Flexibility is provided by having three different ways to structure your
notes:

\- graph hierarchy: cards nest inside of each other instead of using any kind
of "folder" system, and children can have multiple parents.

\- hyperlinked graph (notes are markdown, and you can easily make links to
other notes in the body of your notes)

\- flat structure using tags

Of course, you can mix-and-match those systems as much as you want.

And then sharing (which is still quite nascent at the moment, but kinda works)
is somewhat complex given the level of control we wanted to give users over
how they share, but the gist is – you can share any card with anyone, or
"publish" a card under a parent that you share with someone else, and they
will automatically be given access to that card.

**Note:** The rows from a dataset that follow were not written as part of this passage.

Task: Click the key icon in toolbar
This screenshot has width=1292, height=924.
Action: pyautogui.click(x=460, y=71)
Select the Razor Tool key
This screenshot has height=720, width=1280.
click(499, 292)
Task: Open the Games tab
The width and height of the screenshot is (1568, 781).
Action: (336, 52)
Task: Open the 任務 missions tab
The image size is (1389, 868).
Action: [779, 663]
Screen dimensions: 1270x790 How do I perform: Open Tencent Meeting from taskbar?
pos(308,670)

I'd really love to hear any feedback people from the HN community have. I
realize that many in the HN community are very privacy focused and so would
never use a proprietary / online system for their notes, but I think we
provide enough value to make it worth it for even some hardcore privacy
lovers.

[1] [https://supernotes.app](https://supernotes.app)

------
kanakiyajay
I have been using Twitter as a bookmark system since the past 10 years, it
works great - you can search, tag (#hashtag) as well as supports different
content

You can even download all your tweets and there are hundreds of twitter apps
and tools around it.

Additional benefit is additional followers, cloud sync and it's simplicity

Do have a look at my account
[http://twitter.com/@techiejayk](http://twitter.com/@techiejayk)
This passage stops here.